Please retype the data in full and exactly; the pictures are not part of the copy.

•••

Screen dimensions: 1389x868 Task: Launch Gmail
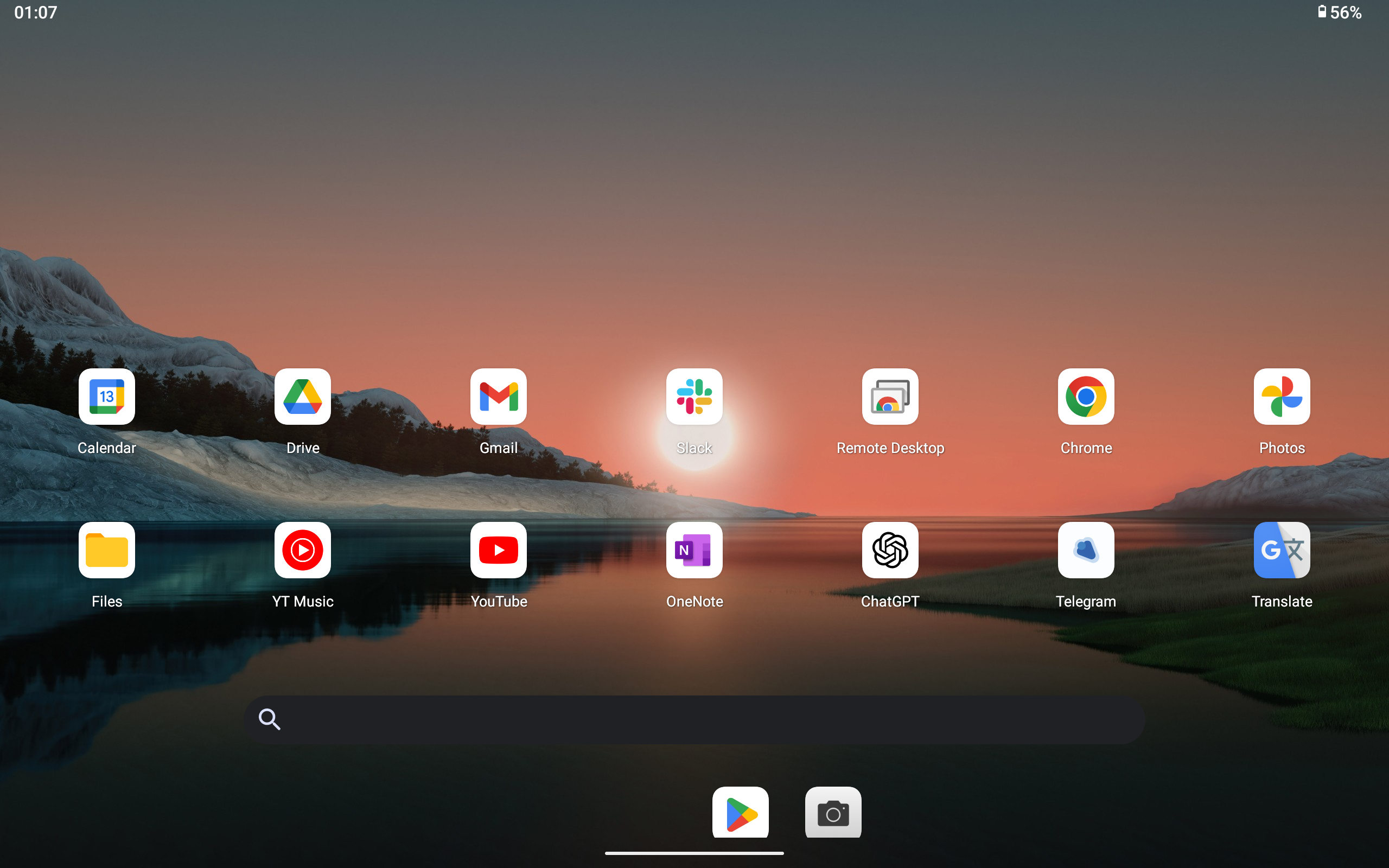pos(498,397)
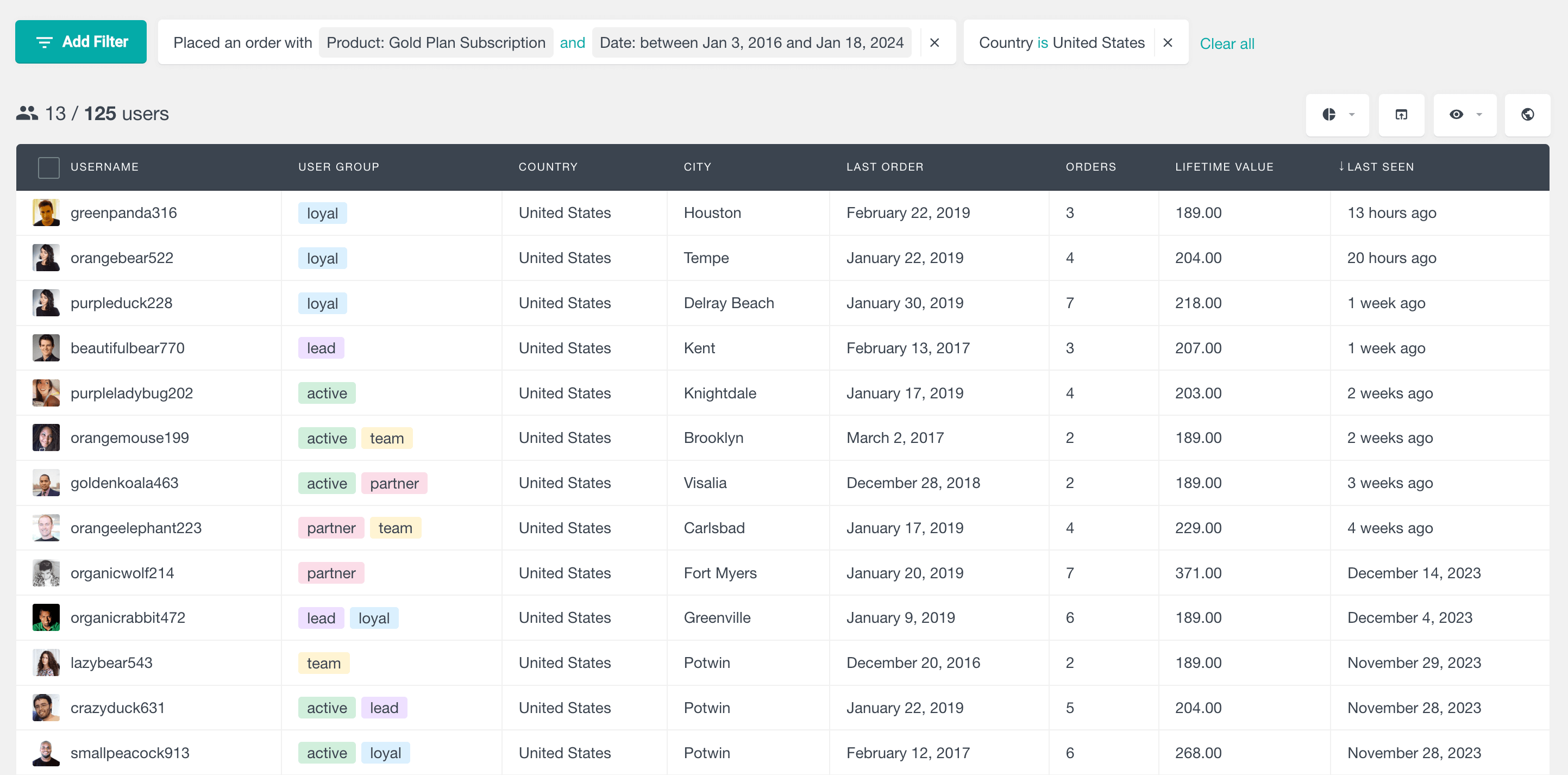Click the filter lines icon in Add Filter
The image size is (1568, 775).
point(45,42)
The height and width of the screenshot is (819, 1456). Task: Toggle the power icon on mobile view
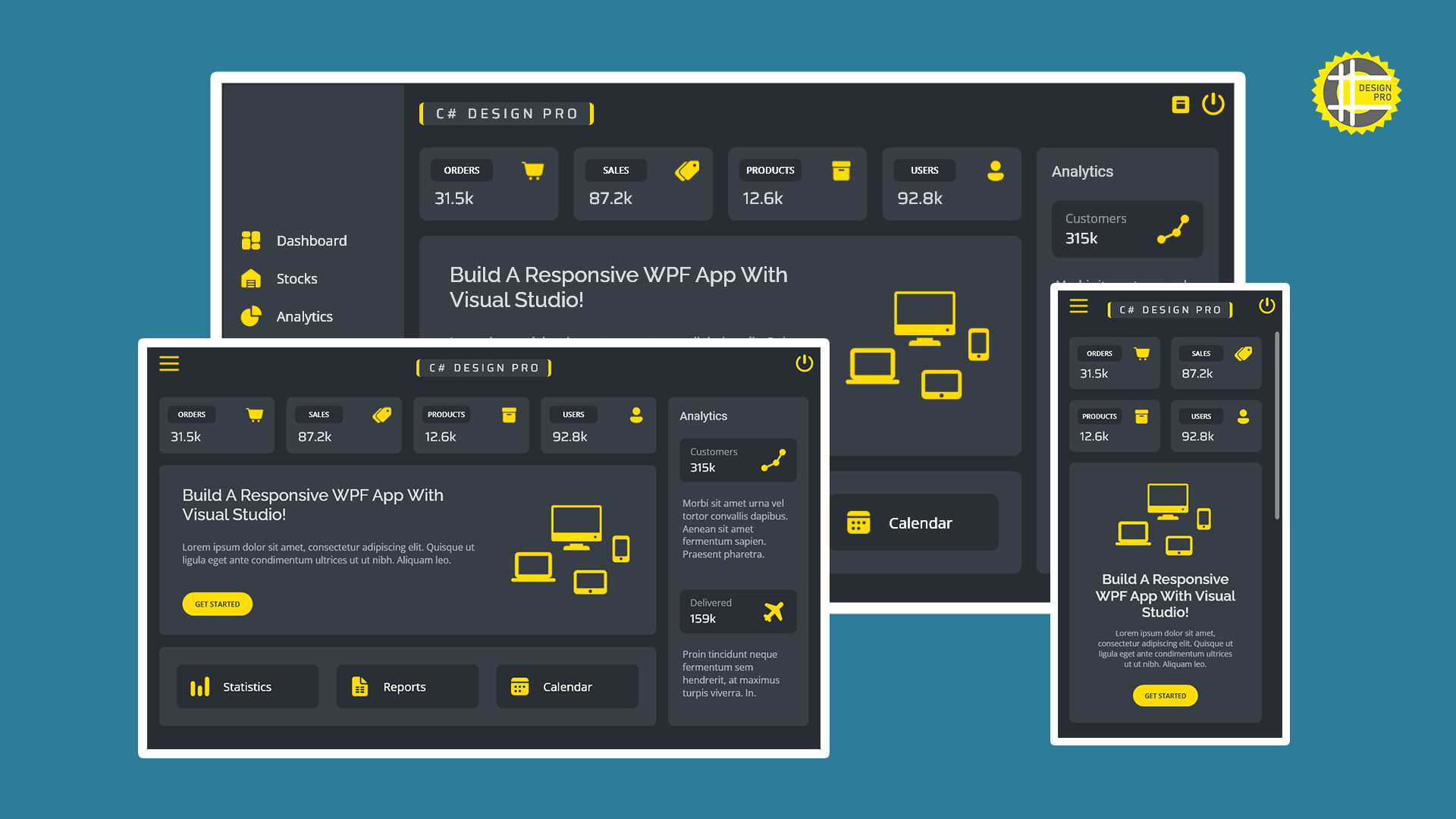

•••

◆ Result of the exercise
Screen dimensions: 1389x868 Task: Launch Gmail
pos(498,397)
Click the filter lines icon in Add Filter
The image size is (1568, 775).
point(45,42)
The height and width of the screenshot is (819, 1456). Task: Toggle the power icon on mobile view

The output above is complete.